→ Request A
According to the book review, in what year did the Saxe Coburg Gothas drop their name?
→ Request B
Reproduce the passage of the book review between "Unfortunately, this is" and "the book down.", inclusive.
→ Request C
Carry on the book review from the point where it ends.

→ Page excerpt
____

Friday, 29 May 2015

Review: Andrew Morton, 17 Carnations: the Windsors, the Nazis and the Cover-Up



This is what you end up with if you place at the heart of your country’s constitution a struggling dysfunctional family, often enough just not up to the job or any job. There are plenty of occasions reading Andrew Morton’s book when I thought “Just like Prince Charles!” and “Just like Prince Harry”. The Windsors ( and their previous incarnation, the Saxe Coburg Gothas whose name they dropped in 1917 ) have only ever had much luck when their women have been in charge: Victoria, George VI’s wife Elizabeth Bowes-Lyon (the Queen Mother), Elizabeth II.

Unfortunately, this is not a good book. I find it hard to believe that the author read it cover to cover before signing it off:  two thirds of the way through, it is as if another (and inferior) writer takes over in Chapter 13 who then goes on to re-tell from a different perspective what has already been told in the first dozen chapters (and already more than once). So though I began reading with interest I ended up more than ready to put the book down.

It is not original research and in offering many quotations from a fair number of historians who have already written about Edward VIIIs sympathy for Hitler (and his own German aristocratic relatives who rallied to Hitler’s cause) it ends up without a clear verdict on the nature of his disloyalty to his country and his country’s various governments in the 1930s and 1940s. Morton has at least one excuse: though many important incriminating documents survive, others have surely been destroyed and more would have been if the House of Windsor and the Governments of the 1940s had had their way. (Just as nowadays, it is the Government which is fighting to keep Prince Charles' indiscreet political letters from becoming public)

The man who briefly became Edward VIII before abdicating to marry an American divorcee combined popular charisma with a deeply unpleasant private personality, his wife likewise. There are many examples in the book to make you think, “These people are complete shits”.

____

→ Data extract
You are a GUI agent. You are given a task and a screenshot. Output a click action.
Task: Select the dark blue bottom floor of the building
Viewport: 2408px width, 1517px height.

____

→ Task answer A
1917

→ Task answer B
Unfortunately, this is not a good book. I find it hard to believe that the author read it cover to cover before signing it off:  two thirds of the way through, it is as if another (and inferior) writer takes over in Chapter 13 who then goes on to re-tell from a different perspective what has already been told in the first dozen chapters (and already more than once). So though I began reading with interest I ended up more than ready to put the book down.

→ Task answer C
Like Prince Charles, Edward believed in an “active” monarchy which would not restrict itself to the constitutional duties of advising, encouraging and warning. But it’s unclear on what Edward felt his right to intervene to be based: he doesn’t appear to have studied much, read much or spent much time talking to anyone who wasn’t a crony or a crook – or a flatterer and spy. Perhaps then just Divine Right gave him the authority he assumed, after the Abdication, to conduct protracted freelance diplomacy with the Nazis and their allies.

Deeply self-centred and often childish, he had no notion of discretion and his careless talk in France in 1940 – where he had an active duty military posting - may have cost lives. On that Morton is reasonably decisive.That may have been one reason he was then posted to the Bahamas where he was made to sit out the war as Governor. Primarily, he was exiled from Europe to keep him a long way away from his Nazi chums.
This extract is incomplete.